You can calculate the absolute values for four 32-bit signed integers with a single call to the PABSD instruction. If you have to calculate the absolute values for 1,000 32-bit signed integers, you can do it with 250 calls to this instruction instead of using a single instruction for each 32-bit signed integer. Thus, you can achieve very important speedups. However, because it is necessary to pack the data before calling the SIMD instruction and then unpack the output, it is also important to measure this overhead, which adds some code.
Intel AVX introduced the VPABSD instructio, which promoted PABSD to AVX, but didn't duplicate the number of integers that can be processed at the same time. If you have to calculate the absolute values for 1,000 32-bit signed integers, you can do it with 250 calls to the AVX VPABSD instruction.

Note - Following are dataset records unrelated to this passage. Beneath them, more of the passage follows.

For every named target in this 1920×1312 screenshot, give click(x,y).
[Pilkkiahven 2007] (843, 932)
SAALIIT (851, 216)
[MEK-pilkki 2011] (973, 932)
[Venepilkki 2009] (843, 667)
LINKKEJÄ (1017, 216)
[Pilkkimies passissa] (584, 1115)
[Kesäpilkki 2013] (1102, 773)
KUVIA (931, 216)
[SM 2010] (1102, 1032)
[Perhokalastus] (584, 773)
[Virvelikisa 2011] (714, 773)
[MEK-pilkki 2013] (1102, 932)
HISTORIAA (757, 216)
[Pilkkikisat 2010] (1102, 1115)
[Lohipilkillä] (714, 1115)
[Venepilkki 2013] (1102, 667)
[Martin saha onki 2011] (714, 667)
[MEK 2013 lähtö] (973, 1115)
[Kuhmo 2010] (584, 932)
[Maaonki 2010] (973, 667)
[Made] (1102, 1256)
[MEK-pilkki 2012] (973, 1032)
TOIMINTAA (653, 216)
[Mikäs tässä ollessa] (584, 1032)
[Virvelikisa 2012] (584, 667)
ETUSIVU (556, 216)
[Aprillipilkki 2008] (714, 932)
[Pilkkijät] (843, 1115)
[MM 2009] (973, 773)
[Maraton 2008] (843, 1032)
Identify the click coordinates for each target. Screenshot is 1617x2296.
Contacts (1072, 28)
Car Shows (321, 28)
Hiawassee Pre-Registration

Intel AVX2 will promote the VPABSD instruction to 256 bits because it will be possible to make it work with the YMM 256-bit register. Thus, with a AVX2 VPABSD instruction that uses the YMM register, you will be able to duplicate the number of integers that can be processed at the same time. If you have to calculate the absolute values for 1,000 32-bit signed integers, you can do it with 125 calls to the AVX2 VPABSD instruction that works with the YMM register. In addition, if you run SIMD instructions in multiple cores, you can reduce the number of necessary calls. In fact, I've already explained the advantages of running as many SIMD instructions in parallel as available physical cores in my previous post, High-Level Programming Languages Should Improve Support for SIMD Instructions.
Because you won't have to change the programming model, you will be able to achieve impressive speedups by making minor changes to code that uses Intel AVX 128-bit integer SIMD instruction sets. However, remember that Intel AVX2 won't be available until 2013.
Intel AVX2 provides other enhanced functionalities in other areas, such as:
- Specific instructions to fetch non-contiguous data elements from memory.
- Instructions to simplify permute operations on data elements.
- Vector shift instructions with variable-shift count per data element.
You can download the full Intel AVX and AVX2 Programming Reference here. The PDF document is titled “Intel Advanced Vector Extensions,” but it has been updated with the forthcoming Intel AVX2 instruction set.